トークセッション後には、李さんに個別インタビューを実施しました。
▼李忠成さんのインスタグラムより
www.instagram.com── 幼少期や学生時代の思い出やプロサッカー選手を志すようになったきっかけを教えてください。
李:小学校5年生の時に「清水カップ」という大きな大会があって、その決勝戦を観たんです。そのとき、清水FCの5・6年生が試合をしていたんですが、あまりにもレベルが高すぎて。もうサッカーをやめようかなと思ったほどでした。
でもそこからまた頑張るようになりました。転機といえば、小学校6年生のときに横河電機のジュニアユースに“飛び級”で入ったことですね。今でこそ久保建英選手のように飛び級する選手もいますが、当時は今ほど飛び級することが多くなかったので、指導者の方々の理解があったからこそ実現したことだと思っています。
そうやって中学生のレベルに触れながら成長できたのが、自分にとっての大きなターニングポイントだったと思います。

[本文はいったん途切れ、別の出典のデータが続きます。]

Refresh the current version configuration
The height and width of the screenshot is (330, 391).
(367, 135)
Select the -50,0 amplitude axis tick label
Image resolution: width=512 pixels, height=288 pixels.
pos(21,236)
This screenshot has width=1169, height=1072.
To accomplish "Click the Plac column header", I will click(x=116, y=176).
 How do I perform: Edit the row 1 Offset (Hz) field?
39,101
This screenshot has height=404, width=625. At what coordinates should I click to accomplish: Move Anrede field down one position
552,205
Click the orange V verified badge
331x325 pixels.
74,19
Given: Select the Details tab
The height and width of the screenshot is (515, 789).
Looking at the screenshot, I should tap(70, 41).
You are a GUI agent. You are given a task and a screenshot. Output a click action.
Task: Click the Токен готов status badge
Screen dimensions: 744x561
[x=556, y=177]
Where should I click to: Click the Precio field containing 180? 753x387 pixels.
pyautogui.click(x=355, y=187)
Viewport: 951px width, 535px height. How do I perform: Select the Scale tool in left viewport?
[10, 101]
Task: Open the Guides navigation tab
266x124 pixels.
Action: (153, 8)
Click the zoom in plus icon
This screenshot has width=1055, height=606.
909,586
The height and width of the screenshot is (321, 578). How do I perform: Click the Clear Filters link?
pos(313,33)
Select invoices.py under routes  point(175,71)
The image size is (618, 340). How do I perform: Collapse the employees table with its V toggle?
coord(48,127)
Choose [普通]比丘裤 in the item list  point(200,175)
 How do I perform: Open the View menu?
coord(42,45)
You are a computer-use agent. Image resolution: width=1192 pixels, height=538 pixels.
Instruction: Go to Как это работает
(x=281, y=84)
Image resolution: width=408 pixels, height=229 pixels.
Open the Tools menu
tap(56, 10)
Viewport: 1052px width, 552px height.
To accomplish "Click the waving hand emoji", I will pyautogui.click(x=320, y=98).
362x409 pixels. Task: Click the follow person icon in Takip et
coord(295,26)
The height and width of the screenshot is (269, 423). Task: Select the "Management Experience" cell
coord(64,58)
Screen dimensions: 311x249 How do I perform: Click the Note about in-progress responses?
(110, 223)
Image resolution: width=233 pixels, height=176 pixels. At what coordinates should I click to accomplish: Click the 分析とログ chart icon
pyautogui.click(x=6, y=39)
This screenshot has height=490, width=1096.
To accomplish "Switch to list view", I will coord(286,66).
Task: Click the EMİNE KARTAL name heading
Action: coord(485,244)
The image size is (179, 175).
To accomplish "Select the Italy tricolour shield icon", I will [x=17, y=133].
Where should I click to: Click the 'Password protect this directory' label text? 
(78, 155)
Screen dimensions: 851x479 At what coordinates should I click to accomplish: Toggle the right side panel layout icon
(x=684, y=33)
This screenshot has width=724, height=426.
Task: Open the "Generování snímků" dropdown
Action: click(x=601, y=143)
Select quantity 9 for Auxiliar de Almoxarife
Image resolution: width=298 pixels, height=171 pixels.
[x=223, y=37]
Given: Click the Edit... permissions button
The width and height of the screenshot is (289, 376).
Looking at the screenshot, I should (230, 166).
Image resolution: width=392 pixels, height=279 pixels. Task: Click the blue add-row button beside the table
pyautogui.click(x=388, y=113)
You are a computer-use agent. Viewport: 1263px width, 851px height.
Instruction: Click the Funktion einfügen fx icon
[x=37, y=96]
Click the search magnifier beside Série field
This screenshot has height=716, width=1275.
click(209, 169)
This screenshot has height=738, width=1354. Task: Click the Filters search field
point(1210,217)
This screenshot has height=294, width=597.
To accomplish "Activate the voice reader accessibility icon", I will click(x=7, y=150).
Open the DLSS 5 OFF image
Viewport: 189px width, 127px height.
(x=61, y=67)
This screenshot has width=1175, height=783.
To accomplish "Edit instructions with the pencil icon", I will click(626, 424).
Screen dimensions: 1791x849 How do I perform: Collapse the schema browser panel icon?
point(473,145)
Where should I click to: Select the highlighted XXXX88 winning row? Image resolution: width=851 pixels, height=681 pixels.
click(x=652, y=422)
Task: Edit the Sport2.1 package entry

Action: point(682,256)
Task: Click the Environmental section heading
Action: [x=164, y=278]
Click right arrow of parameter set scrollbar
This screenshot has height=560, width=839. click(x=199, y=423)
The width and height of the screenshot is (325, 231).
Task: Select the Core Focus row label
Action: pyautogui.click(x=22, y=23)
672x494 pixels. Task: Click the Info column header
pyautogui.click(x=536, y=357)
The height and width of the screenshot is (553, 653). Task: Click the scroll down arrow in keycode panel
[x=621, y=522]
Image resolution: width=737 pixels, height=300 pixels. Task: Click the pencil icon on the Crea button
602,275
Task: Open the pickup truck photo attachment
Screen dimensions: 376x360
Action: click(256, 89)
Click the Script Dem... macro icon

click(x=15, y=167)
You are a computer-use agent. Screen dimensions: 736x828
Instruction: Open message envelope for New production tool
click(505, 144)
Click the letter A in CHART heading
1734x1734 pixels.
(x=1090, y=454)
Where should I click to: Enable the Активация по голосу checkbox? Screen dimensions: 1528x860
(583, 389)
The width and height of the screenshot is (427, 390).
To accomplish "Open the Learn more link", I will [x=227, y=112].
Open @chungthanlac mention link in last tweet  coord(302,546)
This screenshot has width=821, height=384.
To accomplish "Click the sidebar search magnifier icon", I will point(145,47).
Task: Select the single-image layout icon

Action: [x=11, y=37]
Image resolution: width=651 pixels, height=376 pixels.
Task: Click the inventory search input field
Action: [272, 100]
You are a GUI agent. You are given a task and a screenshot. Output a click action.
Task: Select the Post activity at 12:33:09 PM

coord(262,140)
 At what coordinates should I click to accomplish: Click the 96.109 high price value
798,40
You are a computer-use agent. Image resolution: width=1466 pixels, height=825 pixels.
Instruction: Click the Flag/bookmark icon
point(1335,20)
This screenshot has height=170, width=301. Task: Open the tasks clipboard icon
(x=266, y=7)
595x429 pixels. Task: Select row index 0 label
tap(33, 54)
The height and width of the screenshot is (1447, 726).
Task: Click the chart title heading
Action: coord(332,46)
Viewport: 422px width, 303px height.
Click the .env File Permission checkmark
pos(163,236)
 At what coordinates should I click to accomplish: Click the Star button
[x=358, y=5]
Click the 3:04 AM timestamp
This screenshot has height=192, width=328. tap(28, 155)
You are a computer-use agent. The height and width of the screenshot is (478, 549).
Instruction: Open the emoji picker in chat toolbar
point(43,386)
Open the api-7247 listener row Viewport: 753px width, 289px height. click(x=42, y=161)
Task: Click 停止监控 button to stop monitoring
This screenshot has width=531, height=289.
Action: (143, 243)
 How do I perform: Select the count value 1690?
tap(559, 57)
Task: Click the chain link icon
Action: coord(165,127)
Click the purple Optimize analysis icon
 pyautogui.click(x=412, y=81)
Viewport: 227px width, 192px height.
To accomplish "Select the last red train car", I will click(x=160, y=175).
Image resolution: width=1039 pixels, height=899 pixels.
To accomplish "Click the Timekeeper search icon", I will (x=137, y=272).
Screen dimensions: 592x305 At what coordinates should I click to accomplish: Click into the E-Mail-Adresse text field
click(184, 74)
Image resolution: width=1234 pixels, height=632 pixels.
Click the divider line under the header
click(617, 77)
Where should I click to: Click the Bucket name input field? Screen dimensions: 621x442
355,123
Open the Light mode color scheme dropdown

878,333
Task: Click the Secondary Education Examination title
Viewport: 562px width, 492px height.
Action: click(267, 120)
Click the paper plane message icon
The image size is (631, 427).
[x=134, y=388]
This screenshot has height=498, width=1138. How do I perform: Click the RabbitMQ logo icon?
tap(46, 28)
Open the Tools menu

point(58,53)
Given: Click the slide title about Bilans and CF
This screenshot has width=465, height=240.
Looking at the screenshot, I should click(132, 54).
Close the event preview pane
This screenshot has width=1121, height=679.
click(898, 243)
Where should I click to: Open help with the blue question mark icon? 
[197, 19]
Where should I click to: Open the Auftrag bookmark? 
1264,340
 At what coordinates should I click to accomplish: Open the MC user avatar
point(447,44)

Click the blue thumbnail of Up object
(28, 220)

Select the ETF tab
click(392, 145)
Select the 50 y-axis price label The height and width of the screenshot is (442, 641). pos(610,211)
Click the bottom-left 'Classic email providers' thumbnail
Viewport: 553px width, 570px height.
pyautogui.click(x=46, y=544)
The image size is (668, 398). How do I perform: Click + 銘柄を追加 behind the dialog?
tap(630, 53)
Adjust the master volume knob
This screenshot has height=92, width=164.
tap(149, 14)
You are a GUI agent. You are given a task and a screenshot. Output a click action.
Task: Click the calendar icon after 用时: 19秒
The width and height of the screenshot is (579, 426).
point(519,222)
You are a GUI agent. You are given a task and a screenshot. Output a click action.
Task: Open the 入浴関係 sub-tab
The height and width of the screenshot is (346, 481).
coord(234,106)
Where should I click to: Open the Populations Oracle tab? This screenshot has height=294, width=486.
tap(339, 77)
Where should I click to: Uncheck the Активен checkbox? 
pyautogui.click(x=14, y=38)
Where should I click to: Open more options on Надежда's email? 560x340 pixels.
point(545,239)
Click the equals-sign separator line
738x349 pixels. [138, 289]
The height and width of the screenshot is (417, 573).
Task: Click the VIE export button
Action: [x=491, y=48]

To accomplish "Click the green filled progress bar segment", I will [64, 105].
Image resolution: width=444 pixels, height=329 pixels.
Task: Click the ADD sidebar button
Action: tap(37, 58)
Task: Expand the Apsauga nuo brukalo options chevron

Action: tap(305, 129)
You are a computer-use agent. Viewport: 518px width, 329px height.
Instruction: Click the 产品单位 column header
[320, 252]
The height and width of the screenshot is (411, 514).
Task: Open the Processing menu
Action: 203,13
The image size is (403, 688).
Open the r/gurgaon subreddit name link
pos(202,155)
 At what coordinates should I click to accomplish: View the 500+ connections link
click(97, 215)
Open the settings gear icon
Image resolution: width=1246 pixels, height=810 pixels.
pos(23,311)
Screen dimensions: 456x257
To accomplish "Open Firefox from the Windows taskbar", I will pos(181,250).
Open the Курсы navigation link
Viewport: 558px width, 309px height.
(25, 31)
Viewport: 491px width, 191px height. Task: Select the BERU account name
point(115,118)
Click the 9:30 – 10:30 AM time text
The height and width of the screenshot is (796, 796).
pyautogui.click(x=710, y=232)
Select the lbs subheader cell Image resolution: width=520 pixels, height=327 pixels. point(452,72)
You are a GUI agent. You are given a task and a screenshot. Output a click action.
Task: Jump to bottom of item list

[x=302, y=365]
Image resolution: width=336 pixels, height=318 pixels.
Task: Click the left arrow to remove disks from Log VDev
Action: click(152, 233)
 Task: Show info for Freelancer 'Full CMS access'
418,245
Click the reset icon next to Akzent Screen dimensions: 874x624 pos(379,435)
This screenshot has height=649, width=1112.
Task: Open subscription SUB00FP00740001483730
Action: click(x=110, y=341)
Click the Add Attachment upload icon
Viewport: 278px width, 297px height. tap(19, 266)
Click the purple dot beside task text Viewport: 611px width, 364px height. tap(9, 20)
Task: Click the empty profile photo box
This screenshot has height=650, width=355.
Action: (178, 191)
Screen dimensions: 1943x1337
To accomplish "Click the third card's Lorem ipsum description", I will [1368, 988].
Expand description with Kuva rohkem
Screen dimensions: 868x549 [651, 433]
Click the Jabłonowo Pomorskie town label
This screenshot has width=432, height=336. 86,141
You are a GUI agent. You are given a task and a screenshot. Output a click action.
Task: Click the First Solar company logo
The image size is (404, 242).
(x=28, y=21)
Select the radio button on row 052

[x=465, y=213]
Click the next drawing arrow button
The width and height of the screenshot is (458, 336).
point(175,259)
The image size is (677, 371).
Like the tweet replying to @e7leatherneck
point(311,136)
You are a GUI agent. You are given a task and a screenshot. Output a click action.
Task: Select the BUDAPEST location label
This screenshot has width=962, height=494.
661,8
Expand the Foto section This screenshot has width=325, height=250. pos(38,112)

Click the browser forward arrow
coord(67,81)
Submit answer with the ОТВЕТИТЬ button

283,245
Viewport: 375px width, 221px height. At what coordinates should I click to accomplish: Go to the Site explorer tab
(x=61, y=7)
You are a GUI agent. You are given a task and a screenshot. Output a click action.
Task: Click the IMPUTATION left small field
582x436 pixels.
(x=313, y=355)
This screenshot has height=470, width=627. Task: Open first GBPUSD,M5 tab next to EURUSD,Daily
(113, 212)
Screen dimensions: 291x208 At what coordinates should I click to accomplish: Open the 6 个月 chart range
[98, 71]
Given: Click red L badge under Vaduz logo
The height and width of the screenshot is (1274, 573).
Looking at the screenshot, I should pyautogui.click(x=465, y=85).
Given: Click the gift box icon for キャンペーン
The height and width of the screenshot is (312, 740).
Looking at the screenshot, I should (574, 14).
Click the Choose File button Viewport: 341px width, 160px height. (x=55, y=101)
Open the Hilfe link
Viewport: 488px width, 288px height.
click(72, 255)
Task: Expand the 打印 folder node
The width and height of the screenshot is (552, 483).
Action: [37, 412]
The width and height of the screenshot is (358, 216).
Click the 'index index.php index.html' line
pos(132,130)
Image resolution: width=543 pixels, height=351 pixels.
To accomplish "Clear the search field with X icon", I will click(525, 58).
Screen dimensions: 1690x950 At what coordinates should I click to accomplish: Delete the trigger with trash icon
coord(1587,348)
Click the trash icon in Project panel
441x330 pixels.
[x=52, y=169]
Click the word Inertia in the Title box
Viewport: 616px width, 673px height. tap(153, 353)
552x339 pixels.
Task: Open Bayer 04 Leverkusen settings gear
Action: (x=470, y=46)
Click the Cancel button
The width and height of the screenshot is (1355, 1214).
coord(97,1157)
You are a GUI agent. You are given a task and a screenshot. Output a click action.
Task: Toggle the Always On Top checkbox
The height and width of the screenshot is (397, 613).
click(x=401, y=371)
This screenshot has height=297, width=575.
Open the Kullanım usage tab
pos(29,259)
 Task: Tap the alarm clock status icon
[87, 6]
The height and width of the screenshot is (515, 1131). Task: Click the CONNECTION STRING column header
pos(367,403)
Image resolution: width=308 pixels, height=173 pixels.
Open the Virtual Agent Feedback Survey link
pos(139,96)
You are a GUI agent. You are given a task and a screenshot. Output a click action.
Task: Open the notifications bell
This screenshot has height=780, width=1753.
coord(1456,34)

── そこからプロを目指すようになり、約20年間にわたってプロサッカー選手を続けてこられたわけですが、やはり印象的なのはアジアカップの“奇跡の一撃”です。あのボレーシュートで「何か変わった」という実感はありましたか?
李:僕自身は特に変わらなかったんですけど、周りの反応は大きく変わりました。正直なところ、僕はその試合の後も「次の代表に呼ばれるために結果を出さなきゃいけないという気持ちしかありませんでした。
試合で結果を出して、次につなげることが大事だと思っていました。だから、世間的には“日本のヒーロー”みたいに言われましたが、自分としてはそんな感覚はなかったですね。
── ボレーシュート自体は狙って打ったものだったんですか?
李:いや、サッカーは狙って決められるものじゃないんですね。ただ、いろんな選択肢がある中で、あのシュートが最も確率が高いと思ったので打ちました。内田篤人と長友佑都は一緒に北京五輪を戦ったメンバーなので、彼らのセンタリングの質は理解していましたし、どこにボールが来るか、どう動けばいいかが自然と分かっていたんです。
── あのゴールの後、周囲の反応が大きく変わったということですが、具体的にどんなことがありましたか?
李:まず親戚が急に500人くらい増えましたね(笑)。“親戚です”っていう人が次々と出てきて、「え、誰?」という感じでしたよ。アジアカップ後も国内外のクラブでプレーし、20年間のプロサッカー生活を振り返ると、サッカー選手は「夢の職業」だとあらためて思いますね。
やりたいことをやれて、稼ぎたいだけ稼げて、住みたいところに住める。
これ以上の夢の仕事はないかもしれません。ただ引退してみて思うのは、あの高いレベルでもうプレーできないことがすごく悲しいですね。いま日本代表に入れたとしても、もうそのレベルでは戦えない。それが一番寂しいことだと感じています。
── 現在は次世代の育成にも力を入れられていますよね。
李:今は「点取り屋-TENTORIYA」というプロジェクトで、ストライカーの育成に特化した活動をしています。僕が一番教えられるのが“点の取り方”で、ストライカーとしての技術なら、誰よりも伝えられる自信があります。今、多くの元選手が指導者になりますけど、50歳になってからストライカーのことを教えるより、まだプレーができる今だからこそ伝えられることがあると思うんです。
YouTubeやテレビで見るのではなく、実際に目の前で本物のプレーを体験してほしいんですよ。僕が小学生の頃に浜本さんのサッカースクールを見たとき、「こんなに大きくて強い選手がいるのか」と衝撃を受けました。そういう“本物の物差し”を知ることで、子どもたちが夢を持ちやすくなると考えています。
── 実際に間近でトップレベルのプレーを見たら、「プロってこんなにすごいんだ!」と実感できますもんね。今日は貴重なお話をありがとうございました!